What medium do you work with mostly?
I have found my niche in bead embroidery after years of off-loom beading.

What is the name of the piece you submitted with your success story?
Troika

What inspired this design?
I normally work with a lot of color, my favorite thing, and I decided to challenge myself by working in one color only. I decided on white and then thought of snow and the traditional 3 horse-drawn sleigh of the Russians, a "Troika."

How did it come together?
My process was a step by step method of thinking the design through. I started with one idea and then added to it, one step at a time. I knew that I wanted the design to be all Russian inspired and since the Troika was usually used by the aristocracy of Russian, I used fur with the Romanoff emblem to represent them. The four flat back crystals represent the Troika and its traditional white horses; the larger stone represents the sleigh and the small ones, the horses. Then I thought of St. Basil's cathedral in Moscow and used one of its onion-shaped domes for the 3 main sections of the necklace, only I turned them upside down and laid one on top of the other two. Actually the open space between the fur section and the main beaded area is also in the shape of the dome, only in a negative space design. I indicated snow on the ground by using seed beads and freshwater pearls. A second beaded layer over the seed beads and pearls was developed to indicate the blowing snow and it includes crystals and different seed beads. Then I wanted to indicate individual snowflakes actually blowing with the wind so I made dozens of snowflakes out of beads, no two alike, like real snowflakes, and set them on fine silver wire springs, which I actually made, to get an "en Tremblant" effect, which is an old jewelry-making technique which allows a jeweled item to move (tremble) as the wearer walks or dances.

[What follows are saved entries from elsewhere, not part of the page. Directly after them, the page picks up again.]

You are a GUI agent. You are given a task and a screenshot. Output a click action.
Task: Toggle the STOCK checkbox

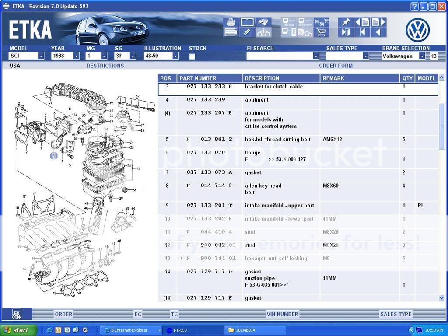click(x=192, y=56)
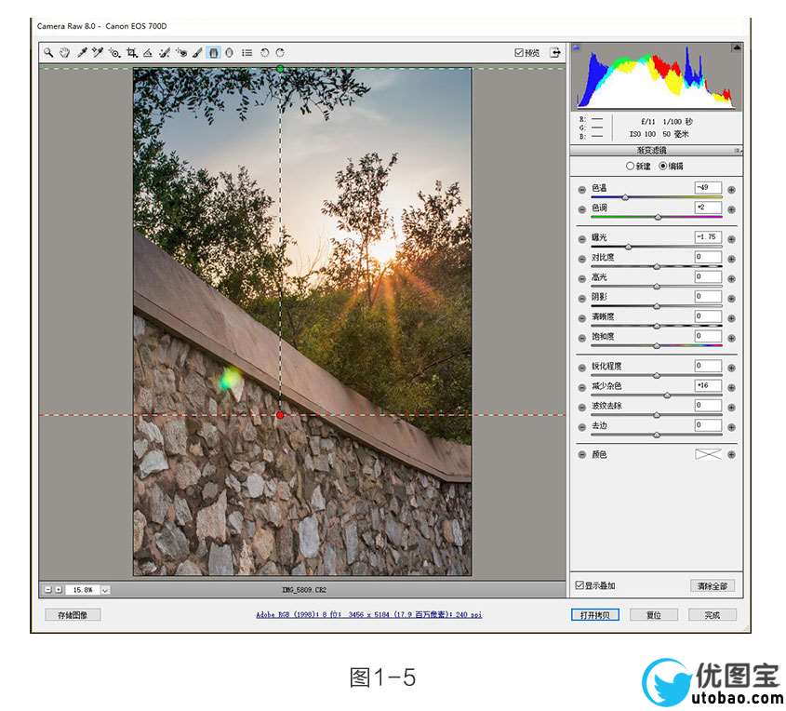Select the 新建 radio button
Viewport: 786px width, 711px height.
pyautogui.click(x=630, y=166)
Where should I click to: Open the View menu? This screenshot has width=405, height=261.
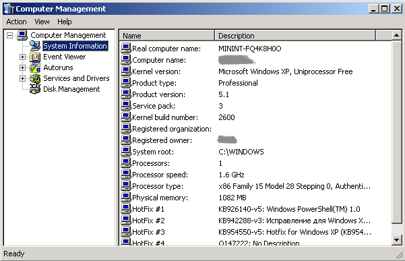tap(42, 22)
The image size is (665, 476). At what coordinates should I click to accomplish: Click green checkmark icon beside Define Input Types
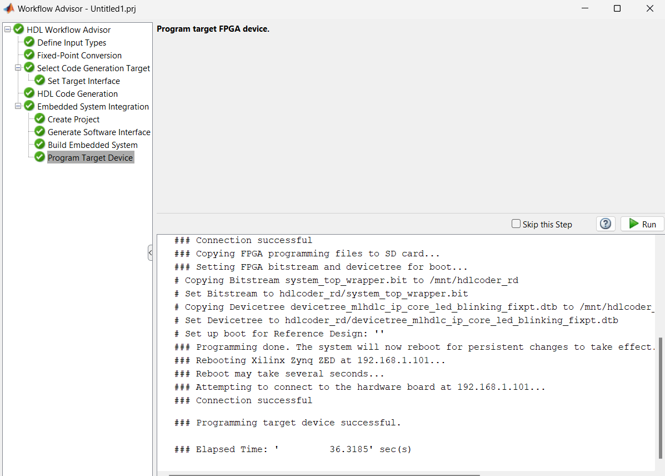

Why did you become enchanted with this style of jewelry-making?
I have an inherited learning disability which causes difficulty for me with numbers and repeating patterns which are prominent in off-loom beading. When I made my first bead embroidered piece, a full-size Venetian Carnival mask, I fell in love with bead embroidery as I am free to do as I please without the need for an exact repetition of beads. Even though there are patterns in bead embroidery, they are freeform and I can change them at will without having to worry about exactly matching another section in the beaded piece. As an extension of bead embroidery, I am now working in soutache bead embroidery. I see the soutache braid as just being another "bead" to embellish a piece.